SAN BRUNO (KCBS) - A family left homeless by last month's deadly pipeline explosion struggled to come to grips with the tragedy in San Bruno, even weeks after devastation struck the tightly-knit clan.

More than 30 homes burned to the ground, leaving families devastated and homeless. Some spent weeks in nearby hotels. For one family, an extended support network provided much needed strength and sanity in a chaotic time.

KCBS Holly Quan Reporting:

Thursday would mark one month since the gas line explosion and inferno in San Bruno's Crestmoor neighborhood. For those affected, memories of that evening were vivid.

"It was the worst thing I'd ever seen," described Chris O'Neil. "I just wanted to get us out of there, alive."

That evening, O'Neil and her twin 22-year-old daughters were in their Glenview Dr. home. They thought they felt an earthquake.

"And we thought it was the big one," Chris remembered.

The explosion rocked a peaceful night for her family.

"Mary was in the family room and Colleen and I were laying on the bed, looking through the Nordstrom catalogs, fantasizing about what boots we would buy this fall. And then that happened and I went 'oh my God!' and jumped up. As we running out, the house was vibrating like there were trains running underneath it or something. And as I came out the front door there was stuff falling from the sky. You could hear it falling, almost like rain."

The gas line exploded just 100 yards away. A searing flame emerged.

"We didn't have to look back, we just had to look up and it was above us. Yeah, I didn't think we were going to be able to outrun it."

Mary, being a faster runner, escaped quickly. Chris and her other daughter found their knees buckling as they stumbled to safety.

"I kept rubbing my hair the whole time we were running because my head was so hot I thought my hair must be on fire. And I thought we were going to just naturally combust from the heat," Chris remembered.

All three escaped, though the twins suffered second and third degree burns on their arms.

"Just oh my God, oh my God, oh my God," Chris described their reactions. "Colleen was saying I'm burned, I'm hurt."

"And then we remembered that our cats were in the house, the boys, the boys, the boys," Chris said emotionally. "But then I thought I've got to get these girls out of here and I felt like I had to say something shocking so I said they're dead.

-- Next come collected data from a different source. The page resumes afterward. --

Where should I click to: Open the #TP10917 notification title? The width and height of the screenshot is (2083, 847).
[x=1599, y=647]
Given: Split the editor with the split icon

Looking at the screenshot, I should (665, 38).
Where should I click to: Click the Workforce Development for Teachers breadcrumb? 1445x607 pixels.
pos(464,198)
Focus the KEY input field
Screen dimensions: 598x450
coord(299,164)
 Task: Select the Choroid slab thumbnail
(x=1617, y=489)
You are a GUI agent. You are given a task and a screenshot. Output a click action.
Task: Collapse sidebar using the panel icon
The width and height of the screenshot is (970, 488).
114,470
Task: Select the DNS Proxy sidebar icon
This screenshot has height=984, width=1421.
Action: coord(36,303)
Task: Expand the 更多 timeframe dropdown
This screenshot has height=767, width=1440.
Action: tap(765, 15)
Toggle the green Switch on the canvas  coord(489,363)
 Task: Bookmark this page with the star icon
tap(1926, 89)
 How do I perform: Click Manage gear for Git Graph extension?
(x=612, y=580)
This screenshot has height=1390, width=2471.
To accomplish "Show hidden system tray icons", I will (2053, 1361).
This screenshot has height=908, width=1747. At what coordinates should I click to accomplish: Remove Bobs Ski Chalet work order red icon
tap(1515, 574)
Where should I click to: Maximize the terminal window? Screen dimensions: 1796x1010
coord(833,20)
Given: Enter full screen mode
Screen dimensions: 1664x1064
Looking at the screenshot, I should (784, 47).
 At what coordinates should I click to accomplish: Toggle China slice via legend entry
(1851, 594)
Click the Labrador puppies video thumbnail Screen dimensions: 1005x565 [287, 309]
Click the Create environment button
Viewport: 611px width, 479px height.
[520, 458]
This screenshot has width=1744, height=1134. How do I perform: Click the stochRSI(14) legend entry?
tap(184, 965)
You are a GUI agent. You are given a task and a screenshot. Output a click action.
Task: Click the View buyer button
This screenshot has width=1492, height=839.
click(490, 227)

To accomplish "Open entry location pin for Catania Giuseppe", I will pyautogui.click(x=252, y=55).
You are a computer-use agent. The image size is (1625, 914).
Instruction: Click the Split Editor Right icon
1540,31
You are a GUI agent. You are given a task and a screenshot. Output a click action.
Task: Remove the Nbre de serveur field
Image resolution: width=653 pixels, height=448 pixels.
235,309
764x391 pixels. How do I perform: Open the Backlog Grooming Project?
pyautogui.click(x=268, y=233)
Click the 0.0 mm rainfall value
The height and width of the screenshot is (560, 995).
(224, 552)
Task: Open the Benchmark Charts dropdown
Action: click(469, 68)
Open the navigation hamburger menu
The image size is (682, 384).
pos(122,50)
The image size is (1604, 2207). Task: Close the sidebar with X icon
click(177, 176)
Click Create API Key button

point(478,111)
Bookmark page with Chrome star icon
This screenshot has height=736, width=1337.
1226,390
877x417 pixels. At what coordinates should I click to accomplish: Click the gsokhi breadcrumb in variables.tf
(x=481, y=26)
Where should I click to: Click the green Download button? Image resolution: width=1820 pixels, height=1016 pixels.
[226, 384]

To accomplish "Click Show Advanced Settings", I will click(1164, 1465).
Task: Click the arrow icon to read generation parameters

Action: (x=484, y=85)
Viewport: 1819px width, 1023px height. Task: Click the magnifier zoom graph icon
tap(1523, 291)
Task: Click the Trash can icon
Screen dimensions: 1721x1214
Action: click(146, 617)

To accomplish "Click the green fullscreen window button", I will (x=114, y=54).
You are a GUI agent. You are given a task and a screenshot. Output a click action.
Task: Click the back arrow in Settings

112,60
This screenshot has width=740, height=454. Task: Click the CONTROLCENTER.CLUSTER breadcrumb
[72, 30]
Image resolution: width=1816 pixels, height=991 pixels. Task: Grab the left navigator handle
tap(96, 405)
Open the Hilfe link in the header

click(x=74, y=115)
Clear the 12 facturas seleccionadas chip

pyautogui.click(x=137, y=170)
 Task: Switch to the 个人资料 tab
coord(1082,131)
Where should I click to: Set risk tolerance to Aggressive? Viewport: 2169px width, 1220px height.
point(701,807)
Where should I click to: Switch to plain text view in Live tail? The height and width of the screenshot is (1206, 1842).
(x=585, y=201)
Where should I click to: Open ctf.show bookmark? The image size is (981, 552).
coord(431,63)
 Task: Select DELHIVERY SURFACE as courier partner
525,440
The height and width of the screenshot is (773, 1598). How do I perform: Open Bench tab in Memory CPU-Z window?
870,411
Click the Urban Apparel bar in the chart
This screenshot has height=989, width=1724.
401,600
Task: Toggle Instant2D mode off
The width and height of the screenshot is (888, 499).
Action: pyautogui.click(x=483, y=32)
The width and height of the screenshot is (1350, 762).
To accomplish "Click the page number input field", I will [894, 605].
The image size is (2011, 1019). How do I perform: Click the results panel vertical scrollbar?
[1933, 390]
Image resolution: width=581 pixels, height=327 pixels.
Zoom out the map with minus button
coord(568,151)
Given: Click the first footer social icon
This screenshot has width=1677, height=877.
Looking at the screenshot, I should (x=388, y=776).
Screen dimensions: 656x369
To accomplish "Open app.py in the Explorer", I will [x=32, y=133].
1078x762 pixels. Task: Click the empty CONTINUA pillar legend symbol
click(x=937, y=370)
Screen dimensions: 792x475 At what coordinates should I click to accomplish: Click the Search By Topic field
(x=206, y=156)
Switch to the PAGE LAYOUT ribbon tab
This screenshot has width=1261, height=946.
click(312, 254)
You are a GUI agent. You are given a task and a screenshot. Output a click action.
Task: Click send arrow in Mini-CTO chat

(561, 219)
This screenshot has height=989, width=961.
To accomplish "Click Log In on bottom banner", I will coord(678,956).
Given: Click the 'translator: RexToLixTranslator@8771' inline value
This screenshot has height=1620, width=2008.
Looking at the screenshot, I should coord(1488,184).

The house is gone, we've got to go, we gotta move."

They got a ride to a friend's home, where Chris called her husband, Gene. He was on his way home from Oakland and could see a column of smoke.

"You never think it's your house. You never think it's your neighborhood, your house," he remarked. "This time it was me. This time it was us, but my wife and kids got out."

They considered themselves lucky, though that doesn't always stave off the anger.

"It's weird not having the privilege to go back to that house anymore," conceded Colleen. "I can't even go and say this is my neighborhood."

Chris understood how her daughter felt.

"You don't have your purse anymore. So when you go to get something, it's like we are constantly losing things because we can't remember where we put them because we don't have a place."

It's not just the tangible things, emphasized Chris, but the routine, too.

"I go to do something that I normally do like I exercise at Curves, I leave Curves and I go home. And I'm driving up San Bruno Ave. and I think, I can't go home. There is no home."